Although distal MD is primarily an autosomal dominant disorder, autosomal recessive forms have been reported in young adults. Symptoms are similar to those of Duchenne MD but with a different pattern of muscle damage. An infantile-onset form of autosomal recessive distal MD has also been reported. Slow but progressive weakness is often first noticed around age 1, when the child begins to walk, and continues to progress very slowly throughout adult life.

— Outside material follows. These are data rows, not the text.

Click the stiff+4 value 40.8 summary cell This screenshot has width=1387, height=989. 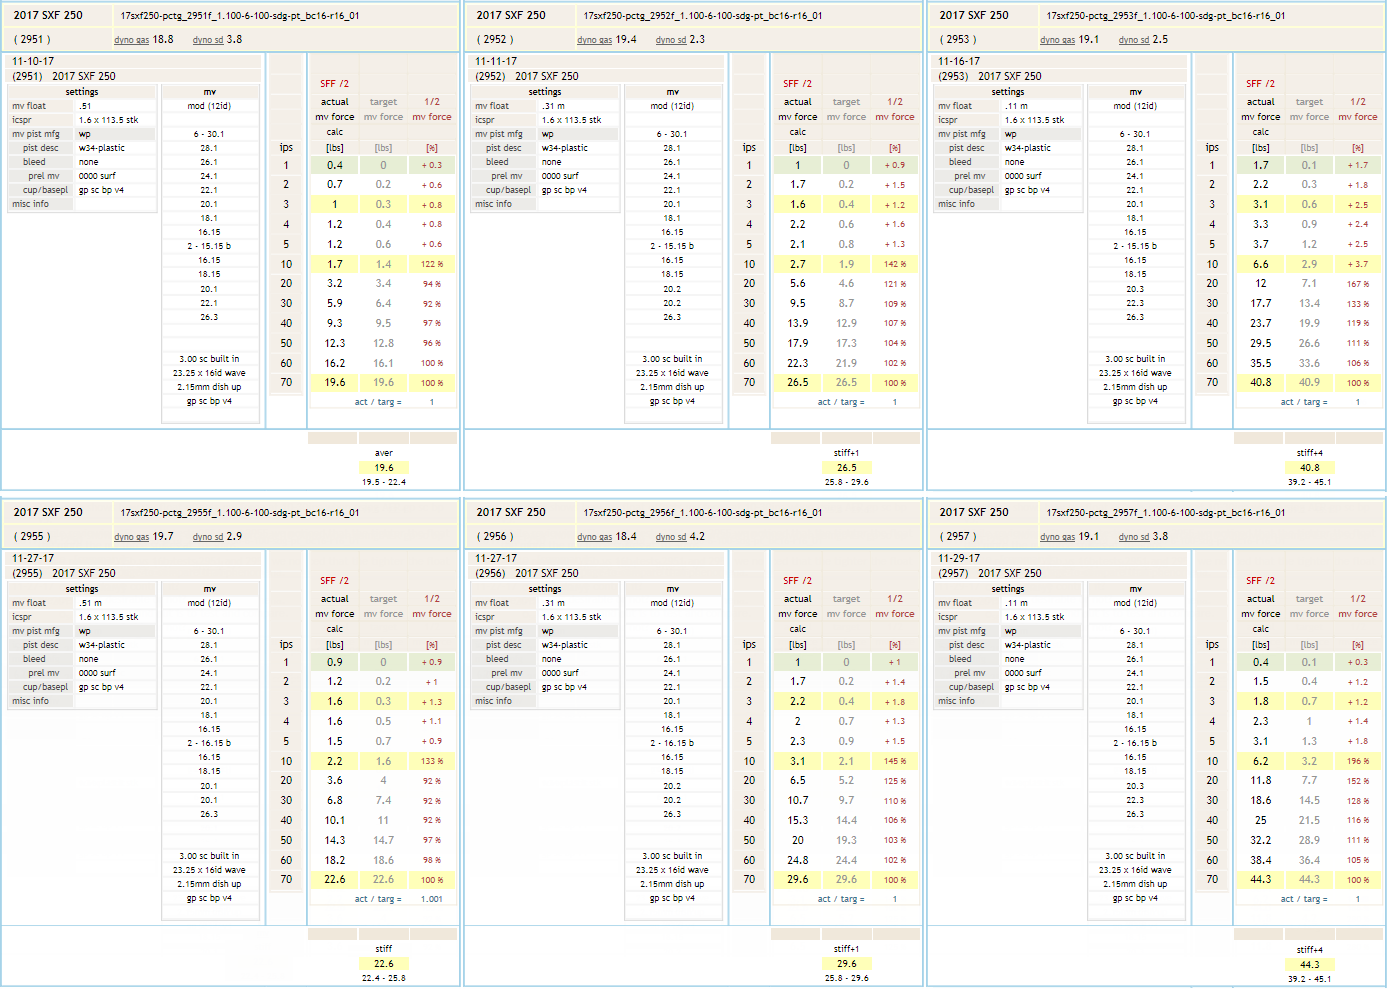click(1309, 467)
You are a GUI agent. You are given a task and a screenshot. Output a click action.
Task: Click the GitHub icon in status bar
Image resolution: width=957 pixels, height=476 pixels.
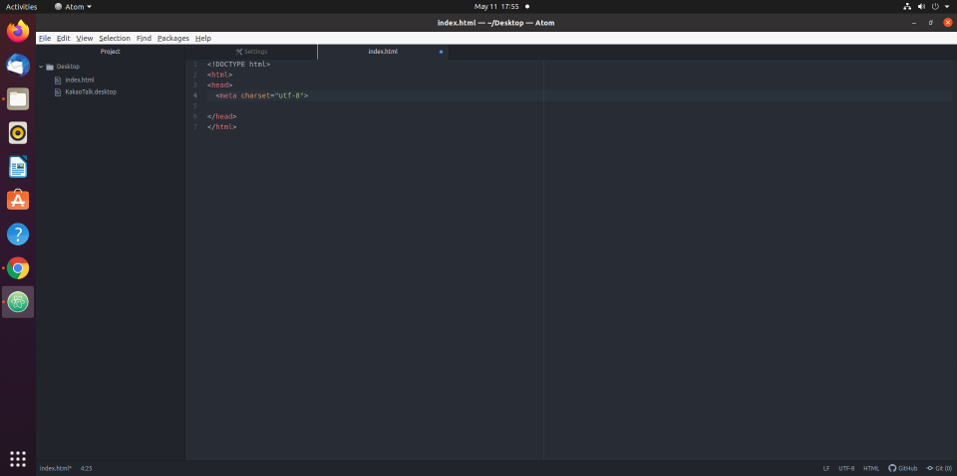pyautogui.click(x=903, y=468)
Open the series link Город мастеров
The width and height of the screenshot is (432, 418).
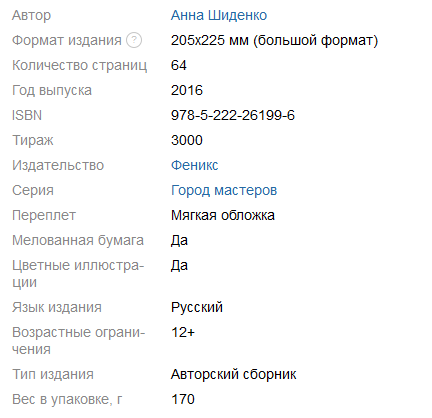pos(224,191)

Myotonic MD, also known as Steinert's disease and dystrophia myotonica, may be the most common adult form of MD. Myotonia, or an inability to relax muscles following a sudden contraction, is found only in this form of MD. People with myotonic MD can live a long life, with variable but slowly progressive disability. Typical disease onset is between ages 20 and 30, but it may develop earlier. Myotonic MD affects the central nervous system and other body systems, including the heart, adrenal glands and thyroid, eyes, and gastrointestinal tract. Muscles in the face and the front of the neck are usually first to show weakness and may produce a haggard, "hatchet" face and a thin, swan-like neck. Wasting and weakness noticeably affect forearm muscles. Other symptoms include cardiac complications, difficulty swallowing, droopy eyelids (called ptosis), cataracts, poor vision, early frontal baldness, weight loss, impotence, testicular atrophy, mild mental impairment, and increased sweating. Patients may also feel drowsy and have an excess need to sleep.

This autosomal dominant disease affects both men and women. Females may have irregular menstrual periods and may be infertile. The disease occurs earlier and is more severe in successive generations. A childhood form of myotonic MD may become apparent between ages 5 and 10. Symptoms include general muscle weakness (particularly in the face and distal muscles), lack of muscle tone, and mental impairment.

An expectant mother with myotonic MD can give birth to an infant with a rare congenital form of the disorder. Symptoms at birth may include difficulty swallowing or sucking, impaired breathing, absence of reflexes, skeletal deformities (such as club feet), and noticeable muscle weakness, especially in the face. Children with congenital myotonic MD may also experience mental impairment and delayed motor development. This severe infantile form of myotonic MD occurs almost exclusively in children who have inherited the defective gene from their mother, who may not know she is a carrier of the disease.

The inherited gene defect that causes myotonic MD is an abnormally long repetition of a three-letter "word" in the genetic code. In unaffected people, the word is repeated a number of times, but in people with myotonic MD, it is repeated many more times. This triplet repeat gets longer with each successive generation. The triplet repeat mechanism has now been implicated in at least 15 other disorders, including Huntington's disease and the spinocerebellar ataxias.

Oculopharyngeal MD (OPMD) generally begins in a person's forties or fifties and affects both men and women. In the United States, the disease is most common in families of French-Canadian descent and among Hispanic residents of northern New Mexico. Patients first report drooping eyelids, followed by weakness in the facial muscles and pharyngeal muscles in the throat, causing difficulty swallowing. The tongue may atrophy and changes to the voice may occur. Eyelids may droop so dramatically that some patients compensate by tilting back their heads. Patients may have double vision and problems with upper gaze, and others may have retinitis pigmentosa (progressive degeneration of the retina that affects night vision and peripheral vision) and cardiac irregularities. Muscle weakness and wasting in the neck and shoulder region is common. Limb muscles may also be affected. Persons with OPMD may find it difficult to walk, climb stairs, kneel, or bend. Those persons most severely affected will eventually lose the ability to walk.